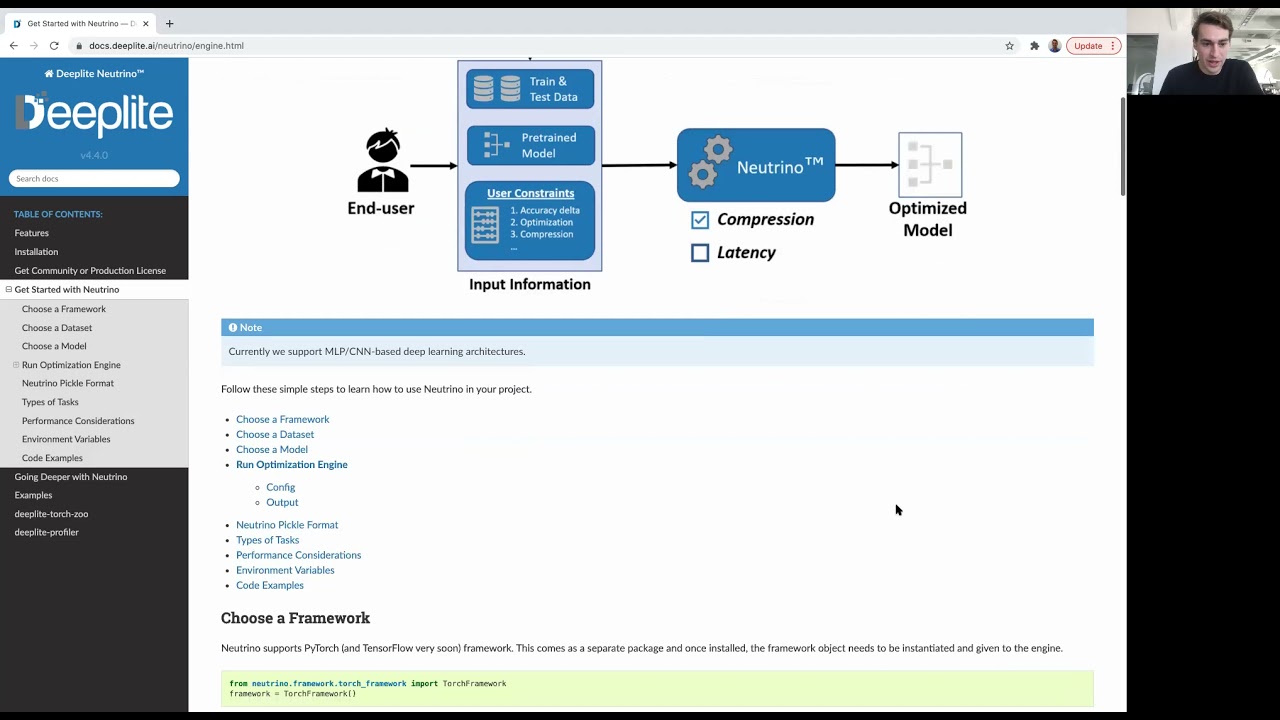Expand Run Optimization Engine sidebar item
The width and height of the screenshot is (1280, 720).
(x=16, y=365)
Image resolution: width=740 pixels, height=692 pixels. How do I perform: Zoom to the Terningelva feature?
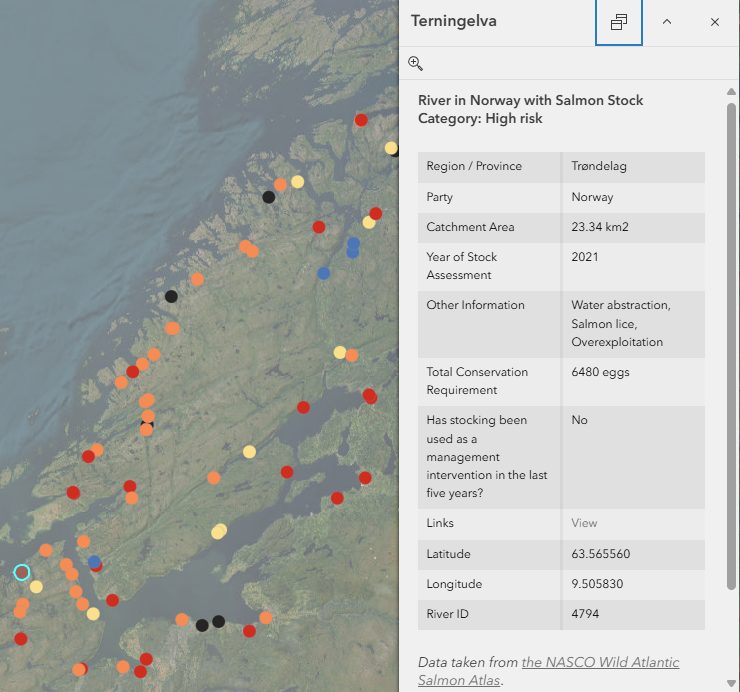416,63
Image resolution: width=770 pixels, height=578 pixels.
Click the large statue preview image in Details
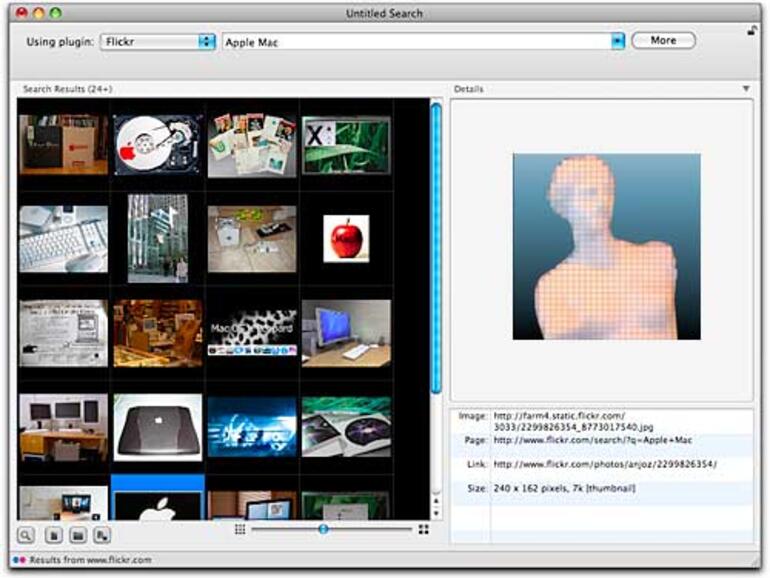pos(606,246)
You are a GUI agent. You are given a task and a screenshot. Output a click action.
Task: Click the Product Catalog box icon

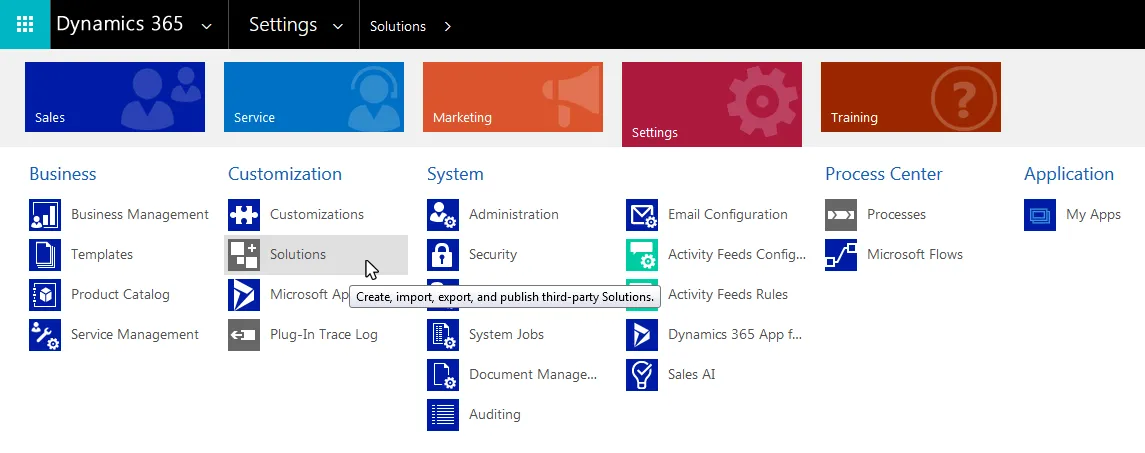[x=45, y=295]
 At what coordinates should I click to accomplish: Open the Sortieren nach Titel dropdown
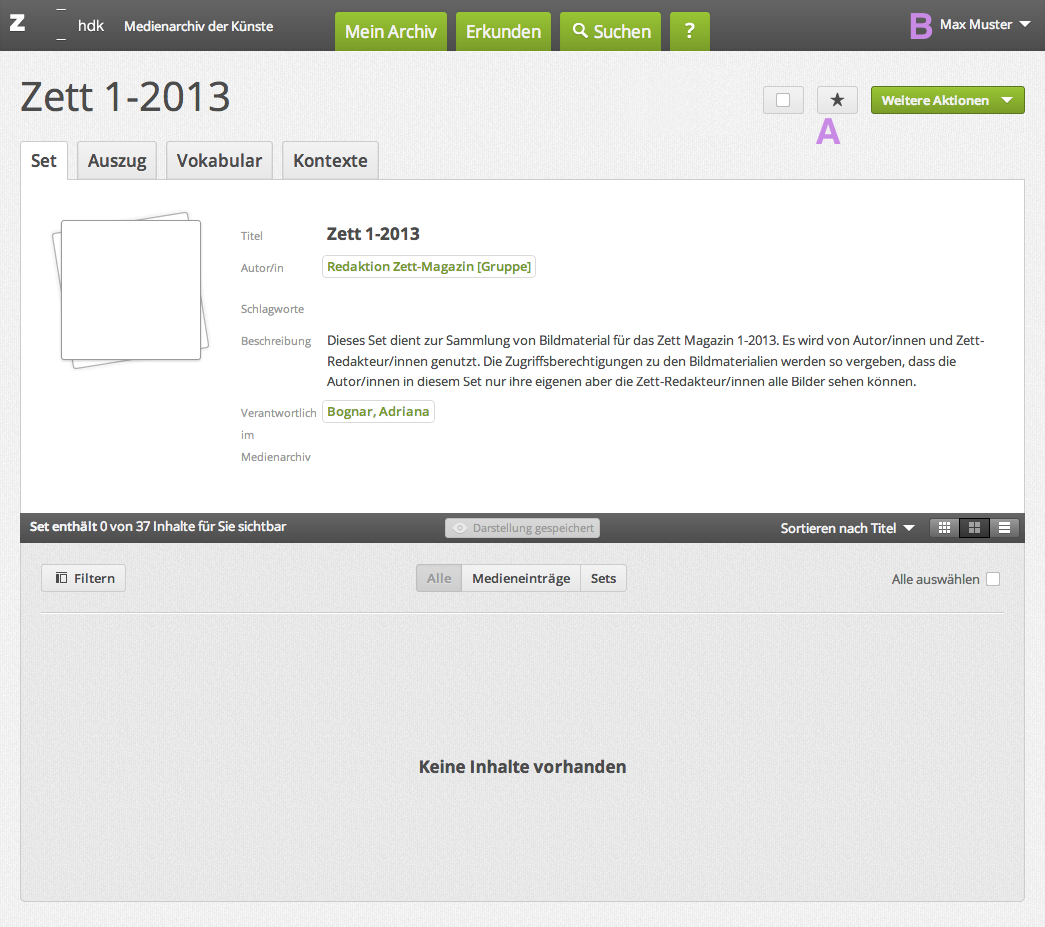point(847,528)
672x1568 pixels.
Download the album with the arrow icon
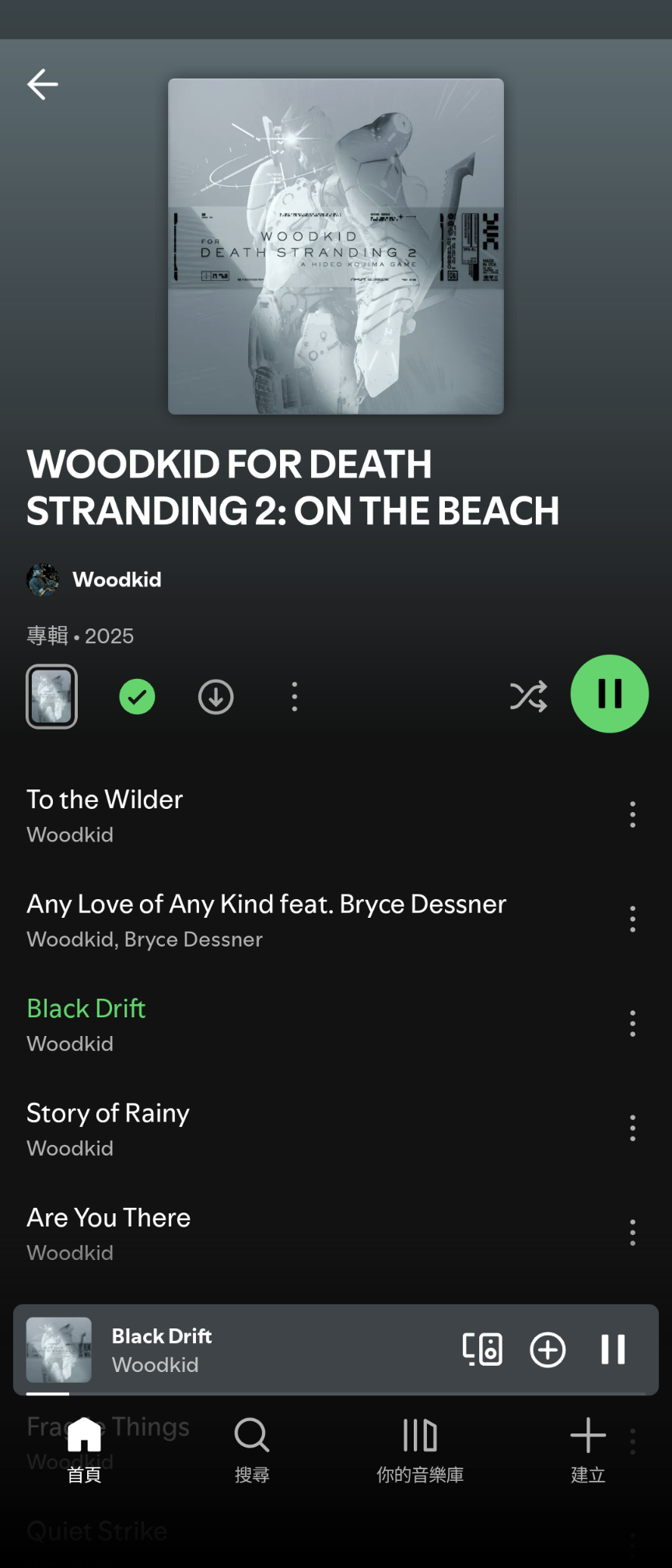(x=215, y=697)

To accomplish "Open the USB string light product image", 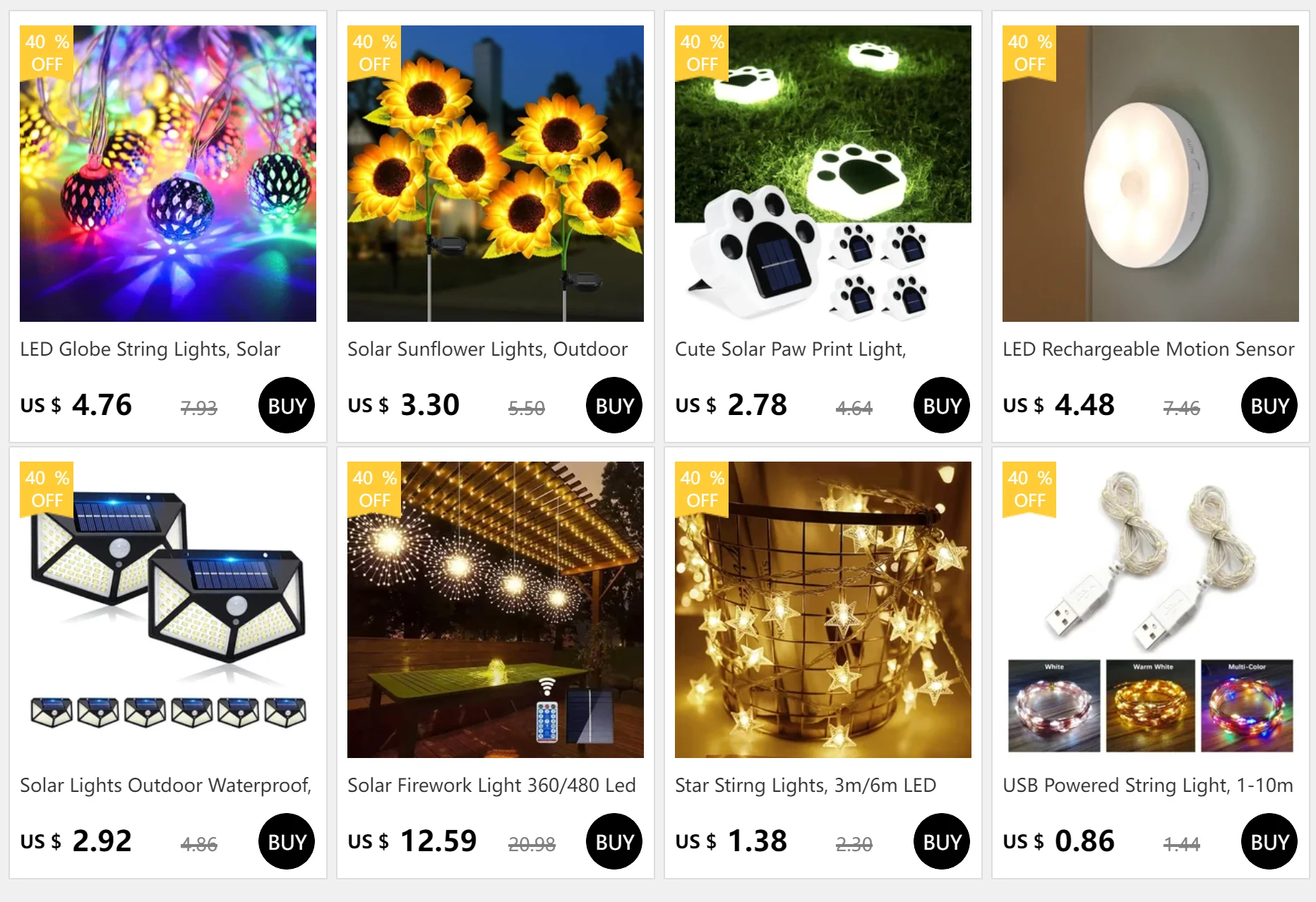I will click(x=1151, y=610).
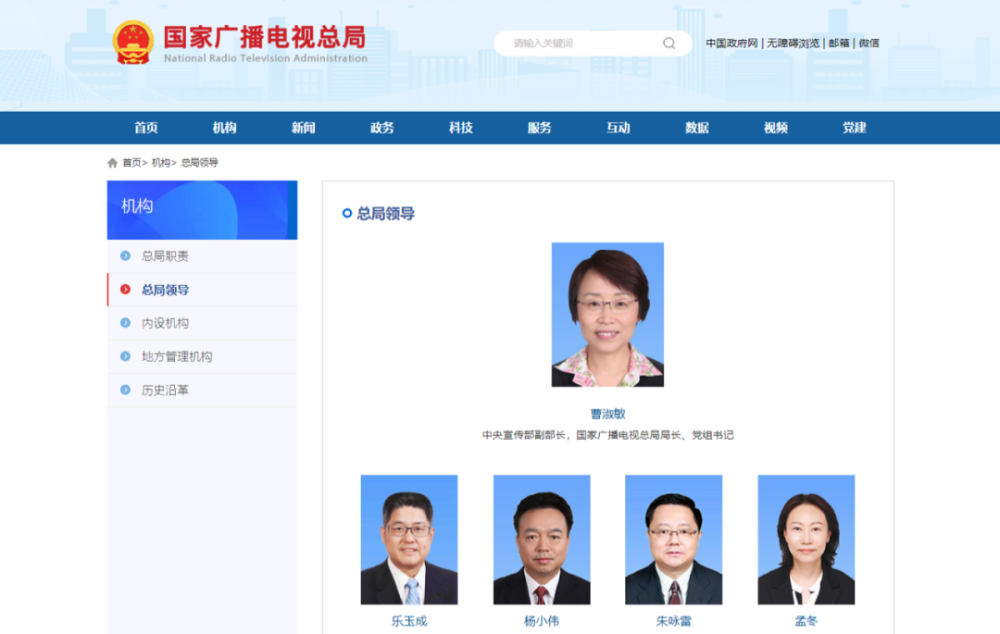1000x634 pixels.
Task: Click the national emblem logo at top
Action: click(131, 43)
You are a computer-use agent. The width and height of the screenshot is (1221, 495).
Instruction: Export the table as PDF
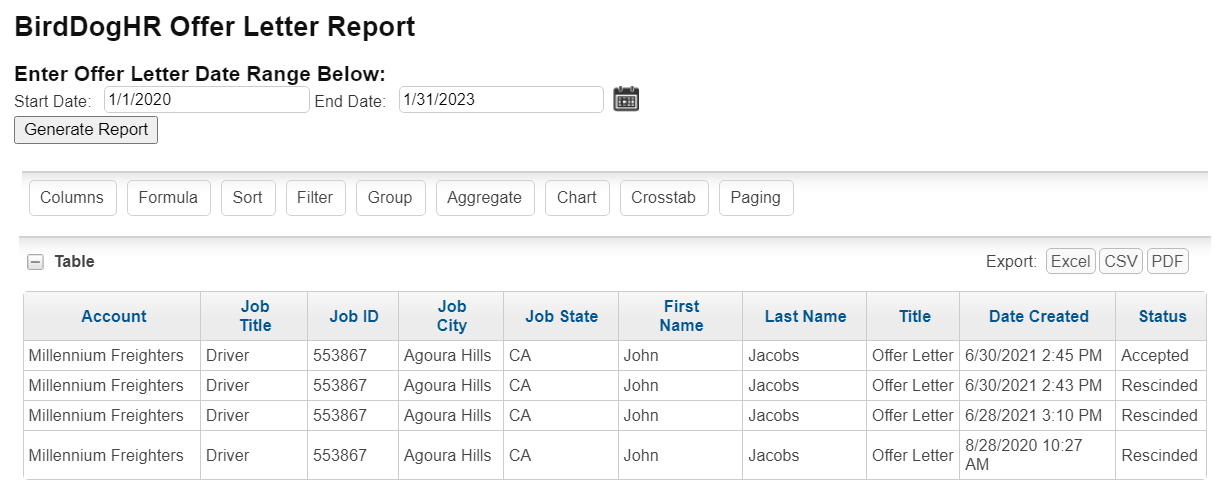point(1168,261)
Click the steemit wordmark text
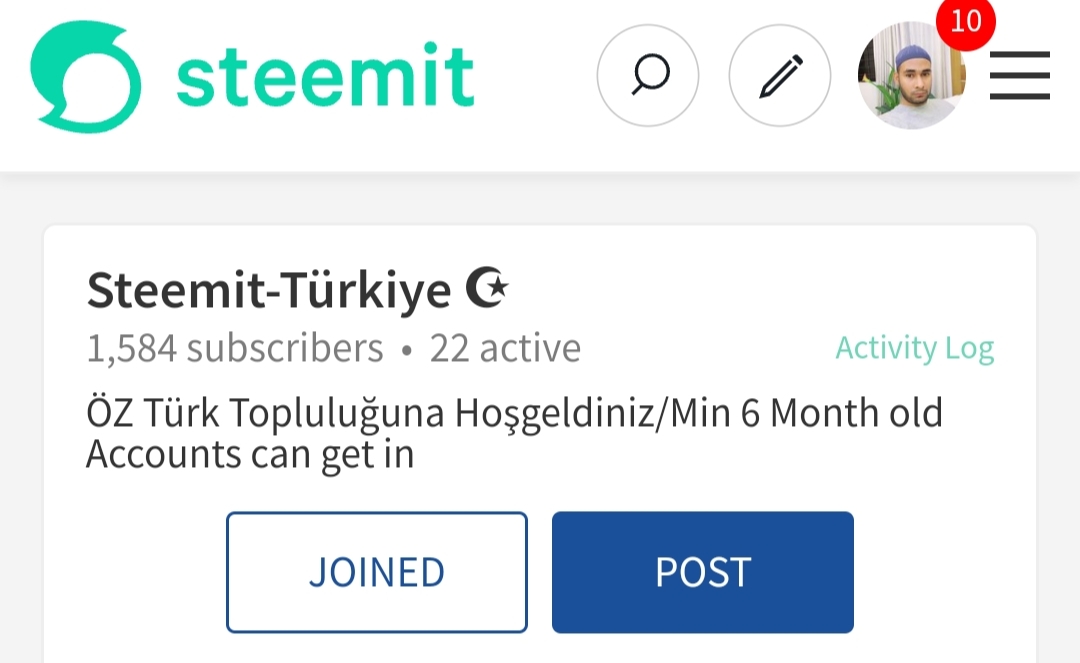 (x=325, y=76)
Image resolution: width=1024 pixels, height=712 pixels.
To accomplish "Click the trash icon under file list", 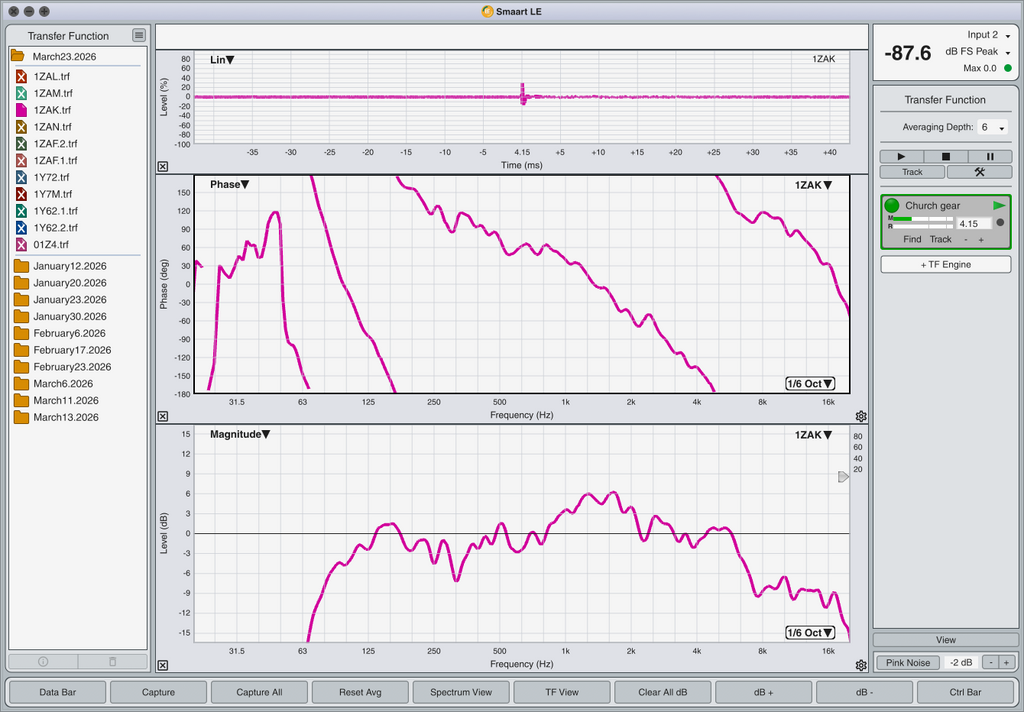I will tap(112, 662).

Exercise directions: Pull out every line of the records that includes the string "agent".

Finished exercise:
You are a GUI agent. You are given a task and a screenshot. Output a click action.
You are a computer-use agent. The width and height of the screenshot is (1221, 495).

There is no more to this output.